つまり、高齢者の誰もが特殊詐欺の被害に遭う可能性があるのです。「うちの親に限って」などとのんきに構えてはいられません。
先日、私が相談を受けていたMさん(50代・男性)のもとを訪ねていた時のことです。Mさんの70代の母親も含め3人で話をしていると、電話がかかってきました。母親が受話器を取り、言葉を交わしているので、私たちは彼女の知り合いからの電話だと思っていました。ところが、彼女が「ああ、ここにいるけど」と、振り返って息子の顔を見ながら電話の相手に言っているのです。
「!」
Mさんと私は、目を合わせました。電話の相手が「オレオレ、オレだけど」と言ったに違いありません。
「母さん、それは詐欺だよ!」
幸い、息子本人がその場にいたので彼女は難を逃れましたが、詐欺の電話はこんなふうに普通にかかってくるのだと私はあらためて思いました。しかも、彼女は同年代の中でも「しっかりしている人」なのに、その電話に明らかに動揺していたのです。
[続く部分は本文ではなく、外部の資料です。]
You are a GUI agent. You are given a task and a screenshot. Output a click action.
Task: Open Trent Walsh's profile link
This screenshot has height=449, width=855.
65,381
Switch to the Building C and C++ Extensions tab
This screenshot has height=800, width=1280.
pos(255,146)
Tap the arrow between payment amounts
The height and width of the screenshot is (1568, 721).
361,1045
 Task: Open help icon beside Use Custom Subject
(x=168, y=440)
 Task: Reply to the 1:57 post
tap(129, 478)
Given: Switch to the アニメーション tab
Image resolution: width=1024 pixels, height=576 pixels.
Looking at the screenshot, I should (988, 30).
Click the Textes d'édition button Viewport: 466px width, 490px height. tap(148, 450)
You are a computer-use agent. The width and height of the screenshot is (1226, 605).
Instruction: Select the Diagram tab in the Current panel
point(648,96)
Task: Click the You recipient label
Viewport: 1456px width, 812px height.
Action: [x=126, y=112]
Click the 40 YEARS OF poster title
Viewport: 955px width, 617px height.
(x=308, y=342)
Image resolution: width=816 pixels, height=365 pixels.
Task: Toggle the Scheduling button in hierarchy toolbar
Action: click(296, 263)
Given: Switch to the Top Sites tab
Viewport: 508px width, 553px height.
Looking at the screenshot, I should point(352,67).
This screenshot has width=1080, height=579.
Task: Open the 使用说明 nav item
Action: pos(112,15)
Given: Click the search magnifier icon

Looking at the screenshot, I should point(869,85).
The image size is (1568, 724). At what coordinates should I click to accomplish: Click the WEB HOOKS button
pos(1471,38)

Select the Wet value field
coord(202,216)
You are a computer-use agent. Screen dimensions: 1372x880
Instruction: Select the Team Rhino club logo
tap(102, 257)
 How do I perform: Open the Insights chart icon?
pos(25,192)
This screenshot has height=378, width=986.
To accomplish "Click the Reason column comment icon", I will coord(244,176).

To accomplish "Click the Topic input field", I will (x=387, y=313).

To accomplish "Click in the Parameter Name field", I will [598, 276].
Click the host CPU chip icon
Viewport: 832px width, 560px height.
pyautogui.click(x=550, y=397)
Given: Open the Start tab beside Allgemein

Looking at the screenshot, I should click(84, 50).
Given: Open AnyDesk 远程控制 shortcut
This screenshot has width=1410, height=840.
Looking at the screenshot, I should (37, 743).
ごく普通に暮らしている高齢者でも詐欺グループに狙われ、しかも高い確率で騙されてしまう。これほどオレオレ詐欺についてのニュースが流れ、警察や自治体も「詐欺に遭わないように」と注意を喚起しているのにもかかわらず、多くの高齢者が被害に遭い続ける背景には、詐欺の手口がますます巧妙化していることがありますが、それだけではありません。高齢者特有の心理が働いて「まんまと」騙されてしまうのです。
うちの親は貯金がたくさんあるから大丈夫だろう、などと安心してはいられません。一瞬にして失う可能性もあるのだと、肝に銘じておいてください。